I have struggled, over the past couple of days, to form a response to the ghastly sectarian murder of Kevin McDaid. Initially my feeling was that I would not write about it at all. Condemnation of a brutal and senseless killing should go without saying and theorising on the strength of a tragic event can sometimes lose sight of the individual grief which it has precipitated.

In the aftermath of murder diagnoses of continued sectarianism in Northern Ireland are inevitably accompanied by words like ‘sickness’ and ‘cancer’. Although these descriptions describe the virulence of the hatred which still exists within our society accurately enough, familiarity deadens their impact. The very vocabulary which we use to express our abhorrence has been worn threadbare by repeated violence.

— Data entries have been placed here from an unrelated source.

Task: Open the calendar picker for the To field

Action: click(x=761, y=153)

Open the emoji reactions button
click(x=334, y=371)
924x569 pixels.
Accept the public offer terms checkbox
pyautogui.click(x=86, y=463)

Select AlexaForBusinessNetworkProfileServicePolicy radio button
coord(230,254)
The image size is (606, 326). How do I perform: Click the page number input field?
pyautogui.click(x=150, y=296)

Setting aside the predictable political exploitation of such events and the apportioning of wider blame, which no tragedy experienced by human kind has as yet been terrible enough to abate, the known facts of Mr McDaid’s murder speak eloquently enough. Its senses excited by the sporting triumph of a tribal totem, a drunken mob descended on a housing estate, in broad daylight, and kicked to death in sectarian fury, an innocent man attempting to prevent violence. All other details are incidental.

Whatever the context, the rival tribal symbols, the loathsome history of sectarian tension, and all the other things which might form a background to the killing, in order to evaluate this incident, it is sufficient to know that the perpetrators murdered a man in frenzied hatred, because of what they perceived him to be. Naturally, the root causes of the hatred should be addressed in time, but it is vitally important that in contextualising the killing we do not allow its evil facts to be occluded.

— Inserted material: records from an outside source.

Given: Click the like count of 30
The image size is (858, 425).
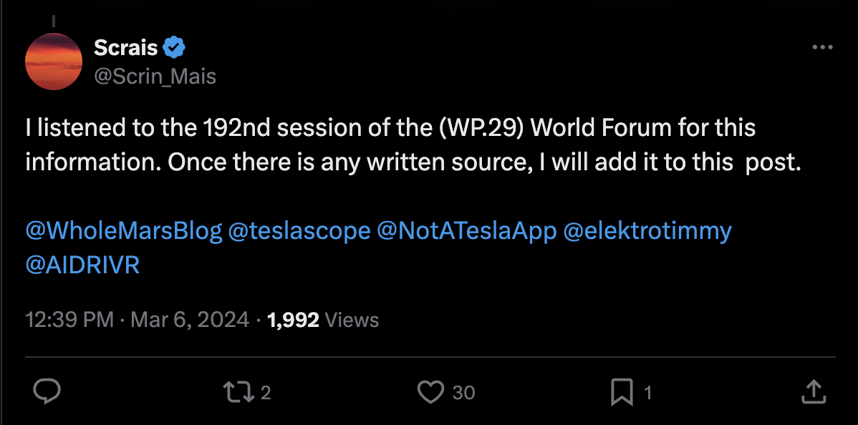Looking at the screenshot, I should click(463, 392).
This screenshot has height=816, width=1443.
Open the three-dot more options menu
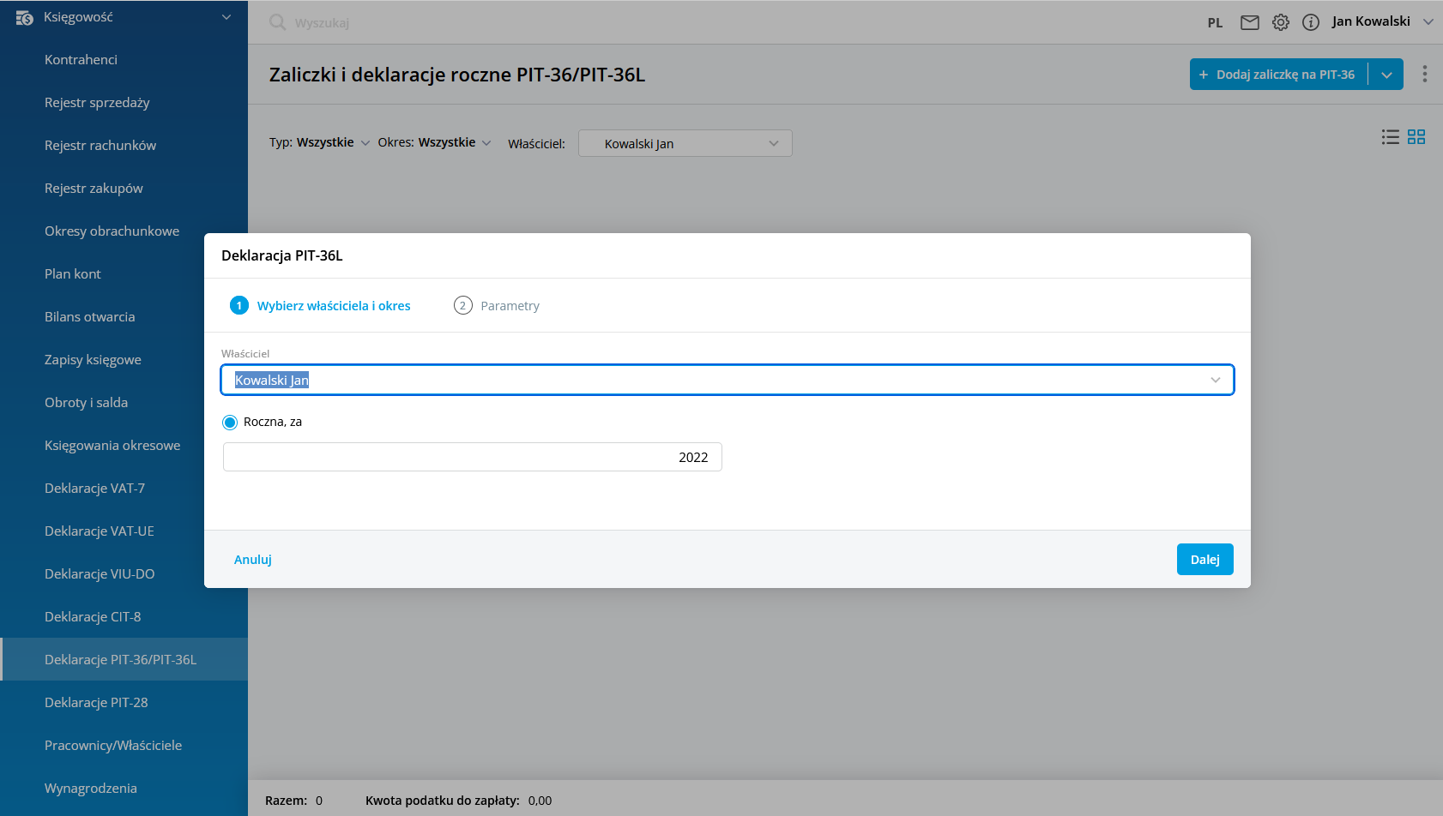1424,75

Alongside the disgust which this murder makes me feel, and anger at the perpetrators, I am also desperately ashamed to be part of a society where such things are possible: its tribalism, its capacity for hatred. It nauseates me that, in the wake of this event, it is necessary for the Parades Commission to make a determination on a band parade scheduled to pass close to the dead man’s home on Friday night. Cannot, for one night, the tribal drums be stilled voluntarily, in shame, in reflection and in respect?

Comments

dub said…
actual northern irish unionism as opposed to your idealised british unionism seems to be very silent after this posting of yours... i wonder why.
Anonymous said…
Dub it's cause we can't get a word in edge-ways with all the victim mentality and "its them prods that are the bad uns not us" emanating from irish nationalism. If only i could do a "roll of the eyes" smiley.